Pini Jason, a seasoned Nigerian journalist, once asked Ernest Shonekan what he thought was hindering Nigeria from attaining greatness.
His response was apt, spot on, and a summary of the many unfortunate things that could befall an entity destined for greatness but falls short after bouts of misfortunes.
“The task of nation building in an underdeveloped multi-ethnic state has never been easy anywhere in the world,” Shonekan began. “When you consider the fact that Nigeria has had issues with good governance, it will become clear why it has been rather difficult to set Nigeria on the path of greatness. For one reason, the rot went very far, and for too long.
“The nation has regressed disastrously as a result of years of bad governance. It will take some time to recover lost ground and move forward on the path of greatness. Institutions have broken down, age-long values have been eroded, and we are lacking in consensus as a nation. Nigeria in short, is not that easy to fix.”
Shonekan succeeded General Ibrahim Babangida as head of the Nigerian government on August 24, 1993, and served in that capacity until he was removed from office in a bloodless coup led by the late General Sani Abacha on November 17, 1993.
First, he was a lawyer.
FROM LAWYER TO HEAD OF STATE
Born on May 9, 1936, in the ancient city of Abeokuta, Ogun State, Shonekan attended CMS Grammar School, Bariga, and Igbobi College, both in Lagos, as a teenager. He studied law at the University of London, where he bagged a degree in 1962.
Shonekan joined the legal department of the United Africa Company (UAC) in 1964. He became the company’s chairman and managing director in 1980.

DATA:

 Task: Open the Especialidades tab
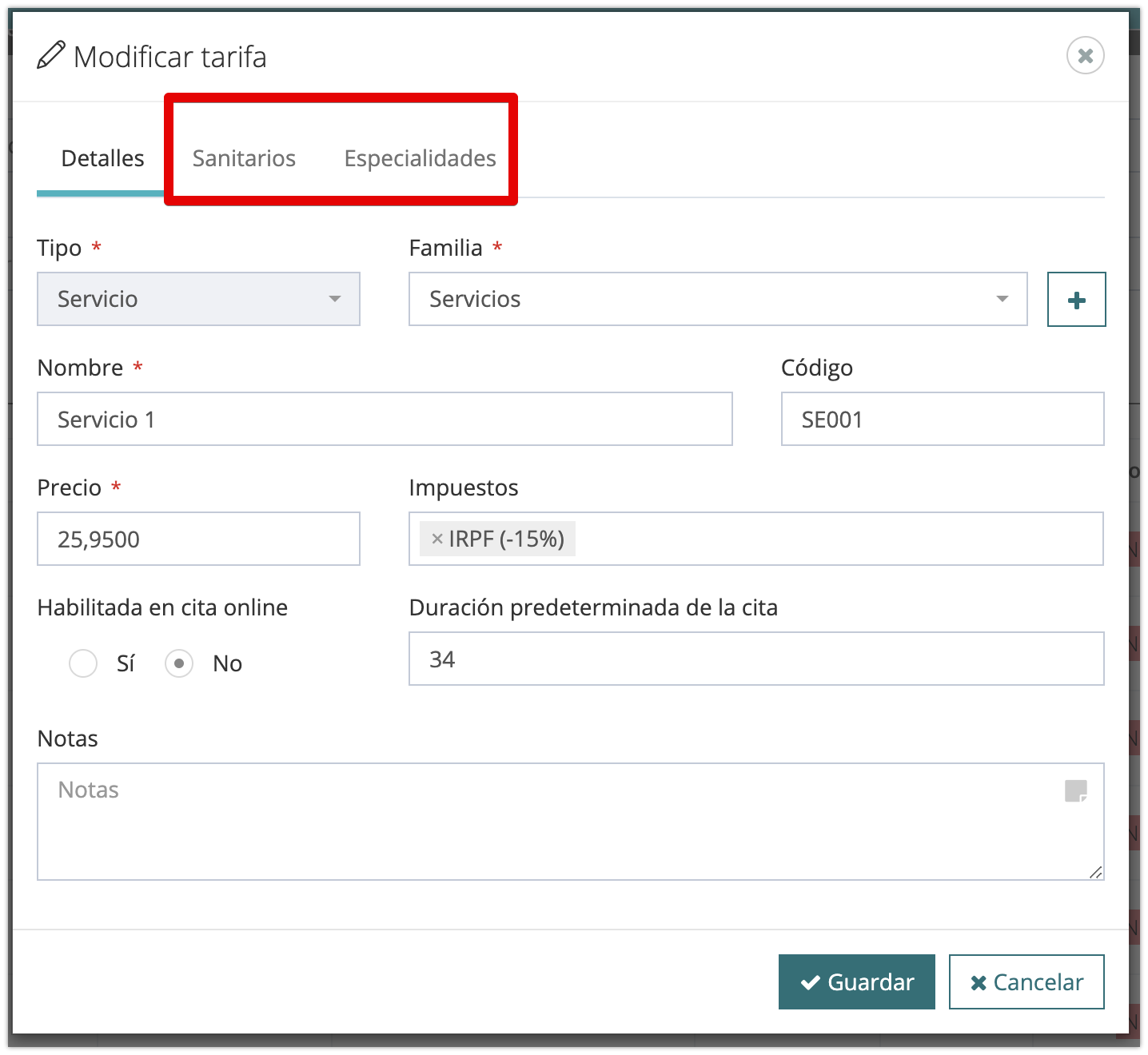point(420,158)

TO-DO LIST:
(A) According to the Shonekan passage, who led the coup that removed Shonekan from office?
(B) Reproduce the Shonekan passage from "Shonekan succeeded General" up to and including "was a lawyer.".
Work only from the Shonekan passage, not from the listing.

TASK RESULTS:
(A) The late General Sani Abacha.

(B)
Shonekan succeeded General Ibrahim Babangida as head of the Nigerian government on August 24, 1993, and served in that capacity until he was removed from office in a bloodless coup led by the late General Sani Abacha on November 17, 1993.
First, he was a lawyer.